The Murray, Harper, Coleman, and Finkel inquiries all recommended that Australia develop a right and standards for customers to access and transfer their information in a useable format. In addition, in May 2017, the Government received the Productivity Commission’s (PC) report on their Inquiry into Data Availability and Use. The report included a set of 41 recommendations, including for the creation of a new economy-wide Comprehensive Data Right.
In the 2017-18 Budget, the Treasurer announced that Open Banking will be introduced in Australia and commissioned an Open Banking Review to recommend the best approach to implement it.
On 26 November 2017, the Government announced that the CDR will be implemented as a measure for customers to harness their digital data, with its design to be informed by the report of the Open Banking Review.
As announced on 26 November 2017, by the Hon Angus Taylor MP, the then Assistant Minister for Cities and Digital Transformation, the CDR is intended as an economy-wide right, to be applied sector-by-sector on the designation of the Treasurer.
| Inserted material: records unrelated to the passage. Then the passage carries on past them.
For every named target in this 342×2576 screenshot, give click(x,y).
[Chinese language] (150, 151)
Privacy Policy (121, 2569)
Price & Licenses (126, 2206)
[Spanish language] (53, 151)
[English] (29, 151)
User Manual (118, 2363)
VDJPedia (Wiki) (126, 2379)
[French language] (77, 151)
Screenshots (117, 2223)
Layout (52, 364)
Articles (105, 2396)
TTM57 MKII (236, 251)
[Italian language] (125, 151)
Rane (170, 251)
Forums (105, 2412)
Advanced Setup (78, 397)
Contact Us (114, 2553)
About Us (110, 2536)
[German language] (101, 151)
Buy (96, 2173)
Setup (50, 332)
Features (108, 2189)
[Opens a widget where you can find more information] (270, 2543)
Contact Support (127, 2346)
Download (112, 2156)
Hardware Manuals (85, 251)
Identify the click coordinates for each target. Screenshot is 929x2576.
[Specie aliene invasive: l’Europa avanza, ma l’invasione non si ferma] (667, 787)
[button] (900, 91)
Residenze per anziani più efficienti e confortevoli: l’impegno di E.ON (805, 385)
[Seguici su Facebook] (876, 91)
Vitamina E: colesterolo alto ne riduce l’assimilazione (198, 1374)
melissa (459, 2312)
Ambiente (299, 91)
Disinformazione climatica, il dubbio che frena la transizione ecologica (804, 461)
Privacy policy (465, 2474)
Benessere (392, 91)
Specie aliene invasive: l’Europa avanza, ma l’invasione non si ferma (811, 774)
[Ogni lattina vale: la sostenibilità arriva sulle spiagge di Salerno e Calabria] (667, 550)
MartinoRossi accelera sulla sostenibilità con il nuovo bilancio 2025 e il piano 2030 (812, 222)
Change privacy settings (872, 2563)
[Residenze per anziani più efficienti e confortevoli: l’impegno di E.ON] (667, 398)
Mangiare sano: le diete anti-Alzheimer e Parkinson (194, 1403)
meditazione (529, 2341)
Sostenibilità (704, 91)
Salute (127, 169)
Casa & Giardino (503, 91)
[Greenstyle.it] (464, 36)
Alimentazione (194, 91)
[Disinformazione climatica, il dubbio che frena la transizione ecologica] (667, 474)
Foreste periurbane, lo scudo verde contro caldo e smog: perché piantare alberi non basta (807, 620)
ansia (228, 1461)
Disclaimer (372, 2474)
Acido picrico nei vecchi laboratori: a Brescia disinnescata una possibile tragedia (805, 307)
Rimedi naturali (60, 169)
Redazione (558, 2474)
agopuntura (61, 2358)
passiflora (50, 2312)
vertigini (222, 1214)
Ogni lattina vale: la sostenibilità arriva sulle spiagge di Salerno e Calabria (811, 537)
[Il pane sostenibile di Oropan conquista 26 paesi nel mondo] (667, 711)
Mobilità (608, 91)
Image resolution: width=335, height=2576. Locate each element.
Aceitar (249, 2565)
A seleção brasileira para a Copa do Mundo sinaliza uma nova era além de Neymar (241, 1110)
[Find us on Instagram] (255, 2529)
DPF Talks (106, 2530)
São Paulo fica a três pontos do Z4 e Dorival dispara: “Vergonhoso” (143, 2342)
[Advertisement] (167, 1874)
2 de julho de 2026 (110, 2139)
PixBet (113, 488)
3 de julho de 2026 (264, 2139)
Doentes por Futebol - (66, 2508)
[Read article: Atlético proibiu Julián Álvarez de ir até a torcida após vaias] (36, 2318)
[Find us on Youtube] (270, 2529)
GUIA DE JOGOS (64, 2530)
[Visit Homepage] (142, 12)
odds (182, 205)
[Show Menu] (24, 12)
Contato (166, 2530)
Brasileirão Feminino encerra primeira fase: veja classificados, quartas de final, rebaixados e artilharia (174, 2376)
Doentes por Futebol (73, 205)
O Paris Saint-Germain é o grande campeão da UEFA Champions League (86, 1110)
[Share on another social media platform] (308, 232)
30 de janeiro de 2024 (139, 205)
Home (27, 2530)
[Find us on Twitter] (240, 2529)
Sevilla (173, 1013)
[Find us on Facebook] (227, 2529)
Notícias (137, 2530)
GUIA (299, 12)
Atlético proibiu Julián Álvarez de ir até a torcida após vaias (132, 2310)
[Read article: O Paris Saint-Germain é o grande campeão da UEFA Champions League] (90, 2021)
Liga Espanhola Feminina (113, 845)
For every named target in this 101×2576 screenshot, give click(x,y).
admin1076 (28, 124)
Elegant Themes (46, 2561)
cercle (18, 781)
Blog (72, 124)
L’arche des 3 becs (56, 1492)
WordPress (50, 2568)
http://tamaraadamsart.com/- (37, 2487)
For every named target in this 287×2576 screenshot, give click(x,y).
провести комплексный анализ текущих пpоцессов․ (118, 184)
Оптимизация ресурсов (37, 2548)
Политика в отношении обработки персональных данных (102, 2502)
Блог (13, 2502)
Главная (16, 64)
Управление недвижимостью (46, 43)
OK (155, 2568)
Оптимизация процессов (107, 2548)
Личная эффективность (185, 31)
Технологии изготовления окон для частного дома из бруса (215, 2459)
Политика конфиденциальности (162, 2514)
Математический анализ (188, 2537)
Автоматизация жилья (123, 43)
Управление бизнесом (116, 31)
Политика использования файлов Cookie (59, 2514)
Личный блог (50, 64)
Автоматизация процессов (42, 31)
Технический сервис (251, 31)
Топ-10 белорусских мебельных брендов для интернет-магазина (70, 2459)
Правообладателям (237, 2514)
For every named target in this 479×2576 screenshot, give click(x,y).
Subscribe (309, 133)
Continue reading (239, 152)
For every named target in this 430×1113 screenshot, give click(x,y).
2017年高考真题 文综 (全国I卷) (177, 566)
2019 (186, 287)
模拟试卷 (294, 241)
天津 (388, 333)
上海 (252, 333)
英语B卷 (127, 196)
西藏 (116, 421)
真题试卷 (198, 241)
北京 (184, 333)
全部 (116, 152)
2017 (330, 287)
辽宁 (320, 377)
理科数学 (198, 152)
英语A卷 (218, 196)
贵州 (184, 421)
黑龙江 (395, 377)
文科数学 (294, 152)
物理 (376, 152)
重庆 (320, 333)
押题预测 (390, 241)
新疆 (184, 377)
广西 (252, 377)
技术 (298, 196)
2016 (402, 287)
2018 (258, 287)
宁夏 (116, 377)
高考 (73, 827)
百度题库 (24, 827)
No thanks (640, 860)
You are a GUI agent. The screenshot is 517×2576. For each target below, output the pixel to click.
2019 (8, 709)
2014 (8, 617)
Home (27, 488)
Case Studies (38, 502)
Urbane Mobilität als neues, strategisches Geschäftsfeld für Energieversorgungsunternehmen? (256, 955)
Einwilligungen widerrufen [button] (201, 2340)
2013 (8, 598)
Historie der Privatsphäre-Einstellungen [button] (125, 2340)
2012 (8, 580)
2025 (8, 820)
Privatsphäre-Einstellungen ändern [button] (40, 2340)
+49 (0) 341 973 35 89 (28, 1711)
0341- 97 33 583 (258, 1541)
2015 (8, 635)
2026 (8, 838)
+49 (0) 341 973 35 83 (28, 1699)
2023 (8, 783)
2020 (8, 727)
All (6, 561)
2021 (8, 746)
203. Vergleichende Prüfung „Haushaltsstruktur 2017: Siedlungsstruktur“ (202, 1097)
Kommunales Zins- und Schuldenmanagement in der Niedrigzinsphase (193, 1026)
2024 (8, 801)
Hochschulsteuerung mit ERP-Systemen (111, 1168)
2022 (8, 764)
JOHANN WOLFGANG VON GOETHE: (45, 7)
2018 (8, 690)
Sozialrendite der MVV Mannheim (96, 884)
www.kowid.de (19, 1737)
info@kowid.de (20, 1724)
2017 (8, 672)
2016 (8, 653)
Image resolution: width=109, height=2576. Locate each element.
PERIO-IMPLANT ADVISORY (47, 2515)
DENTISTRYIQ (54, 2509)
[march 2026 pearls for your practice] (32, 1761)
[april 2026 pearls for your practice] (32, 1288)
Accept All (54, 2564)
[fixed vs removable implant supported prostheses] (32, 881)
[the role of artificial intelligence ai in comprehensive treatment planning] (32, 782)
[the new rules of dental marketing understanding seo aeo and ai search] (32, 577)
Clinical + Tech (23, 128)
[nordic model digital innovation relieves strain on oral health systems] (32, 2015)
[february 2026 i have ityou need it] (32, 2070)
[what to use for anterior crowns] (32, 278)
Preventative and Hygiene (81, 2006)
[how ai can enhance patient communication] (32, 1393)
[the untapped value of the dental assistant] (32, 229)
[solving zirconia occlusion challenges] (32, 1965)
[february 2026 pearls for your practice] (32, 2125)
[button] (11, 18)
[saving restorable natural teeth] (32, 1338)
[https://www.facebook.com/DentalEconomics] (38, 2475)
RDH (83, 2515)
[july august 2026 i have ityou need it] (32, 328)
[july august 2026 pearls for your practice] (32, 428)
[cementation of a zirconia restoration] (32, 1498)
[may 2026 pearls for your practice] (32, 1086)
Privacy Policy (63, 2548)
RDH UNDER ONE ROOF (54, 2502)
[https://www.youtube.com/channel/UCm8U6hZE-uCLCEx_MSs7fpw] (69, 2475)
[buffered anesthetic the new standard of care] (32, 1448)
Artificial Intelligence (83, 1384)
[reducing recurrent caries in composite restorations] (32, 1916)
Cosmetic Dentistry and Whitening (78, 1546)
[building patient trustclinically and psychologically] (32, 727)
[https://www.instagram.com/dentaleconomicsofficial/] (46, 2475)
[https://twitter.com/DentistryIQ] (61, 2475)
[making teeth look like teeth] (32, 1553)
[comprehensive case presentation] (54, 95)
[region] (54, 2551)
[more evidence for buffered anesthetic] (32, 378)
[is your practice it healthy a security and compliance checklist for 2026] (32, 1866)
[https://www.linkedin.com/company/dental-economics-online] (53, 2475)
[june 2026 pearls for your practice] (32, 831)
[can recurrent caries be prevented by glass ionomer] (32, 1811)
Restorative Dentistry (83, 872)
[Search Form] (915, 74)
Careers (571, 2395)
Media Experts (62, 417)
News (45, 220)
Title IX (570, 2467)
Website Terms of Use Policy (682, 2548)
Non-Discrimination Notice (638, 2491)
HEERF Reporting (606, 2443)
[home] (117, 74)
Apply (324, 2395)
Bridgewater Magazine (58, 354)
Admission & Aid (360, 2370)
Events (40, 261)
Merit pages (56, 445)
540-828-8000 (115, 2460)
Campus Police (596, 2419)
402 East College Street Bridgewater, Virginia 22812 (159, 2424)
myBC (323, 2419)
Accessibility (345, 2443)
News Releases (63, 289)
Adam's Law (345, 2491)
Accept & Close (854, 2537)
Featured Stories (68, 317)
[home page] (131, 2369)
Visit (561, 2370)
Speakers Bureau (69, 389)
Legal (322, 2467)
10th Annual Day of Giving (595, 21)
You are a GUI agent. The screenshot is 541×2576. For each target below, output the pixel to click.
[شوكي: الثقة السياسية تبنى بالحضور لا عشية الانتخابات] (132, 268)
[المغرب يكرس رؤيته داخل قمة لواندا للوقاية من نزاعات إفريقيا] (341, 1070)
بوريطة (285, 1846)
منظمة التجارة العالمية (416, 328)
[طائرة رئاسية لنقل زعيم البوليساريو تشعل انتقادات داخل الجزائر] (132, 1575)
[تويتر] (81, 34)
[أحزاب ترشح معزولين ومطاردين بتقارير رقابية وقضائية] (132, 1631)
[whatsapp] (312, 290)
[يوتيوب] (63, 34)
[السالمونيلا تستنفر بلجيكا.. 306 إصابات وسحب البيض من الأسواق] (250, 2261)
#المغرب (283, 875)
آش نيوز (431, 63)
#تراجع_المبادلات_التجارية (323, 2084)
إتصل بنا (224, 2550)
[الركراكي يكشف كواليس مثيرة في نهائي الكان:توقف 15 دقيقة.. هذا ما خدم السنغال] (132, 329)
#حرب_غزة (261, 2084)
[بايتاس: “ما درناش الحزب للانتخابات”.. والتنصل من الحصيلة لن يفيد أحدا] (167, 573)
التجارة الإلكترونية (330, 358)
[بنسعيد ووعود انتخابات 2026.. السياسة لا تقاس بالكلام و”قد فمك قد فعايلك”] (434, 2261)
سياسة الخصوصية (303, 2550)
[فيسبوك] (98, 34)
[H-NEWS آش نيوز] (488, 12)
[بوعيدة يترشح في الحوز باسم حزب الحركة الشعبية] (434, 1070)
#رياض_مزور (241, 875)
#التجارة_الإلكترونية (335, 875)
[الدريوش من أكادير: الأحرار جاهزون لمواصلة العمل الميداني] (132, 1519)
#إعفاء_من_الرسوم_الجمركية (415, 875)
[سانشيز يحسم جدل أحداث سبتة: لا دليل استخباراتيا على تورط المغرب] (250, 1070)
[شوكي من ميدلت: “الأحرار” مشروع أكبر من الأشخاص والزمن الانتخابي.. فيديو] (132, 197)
The Treasurer will be leading the development of the CDR, with the design of the broader CDR informed by the Government’s response to the recommendations of the Open Banking Review.
As part of its response to the Productivity Commission’s Inquiry into Data Availability and Use the Government has committed to a dual-regulator model, involving the Australian Competition and Consumer Commission (ACCC) as the lead regulator, with strong support from the Office of the Australian Information Commissioner (OAIC).
The ACCC will seek to promote competition and customer focussed outcomes within the system, while the OAIC will aim to ensure that strong privacy protections are a fundamental design feature of the CDR. To set technical standards for the CDR, the Government will engage in a process of close collaboration with designated sectors, the technology community, and consumer and privacy advocates.
A GitHub repository to house work on the API Standards has been created. The name of the repository is Consumer Data Standards Australia.
The repository can be found at: https://github.com/ConsumerDataStandardsAustralia
The issue tracker attached to the open-banking repository under this organisation will be used for the publishing of decision proposals as the standards are developed.
The issue list can be found at: https://github.com/ConsumerDataStandardsAustralia/open-banking/issues
The Treasury will oversee the development of the Consumer Data Right (CDR) legislation, with its design informed by the recommendations of the Open Banking Review and adopted by the Government.
The main tasks for the Treasury will be:
• Consulting on draft legislation
• Providing updates to the Minister on progress regarding implementation
• Providing advice to the Minister on future designated sectors
• Providing advice to the Minister on rules submitted by the ACCC for consent
The Treasury is an observer sitting on the Data Standards Body Advisory Committee.
OAIC has a number of roles in the CDR regime, including an advisory role, overview of the privacy protection elements, and consumer complaints handling once in operation. OAIC will be the first port of call for complaints for consumers regarding breaches of their rights under the CDR regime.
They will work with the Data Standards Body to ensure that the consumer’s privacy is well protected, and be an observer on the Advisory Committee.
ACCC will be lead regulator for the CDR regime. Their role is to:
• Empower consumers and foster competition
• Provide education and guidance to consumers on the benefits of the CDR
• Recommend future industries/sectors to government to be designated participants in the CDR regime
• Develop rules and accreditation schemes
• Take enforcement action to ensure compliance by participants
The ACCC is an observer sitting on the Data Standards Body Advisory Committee.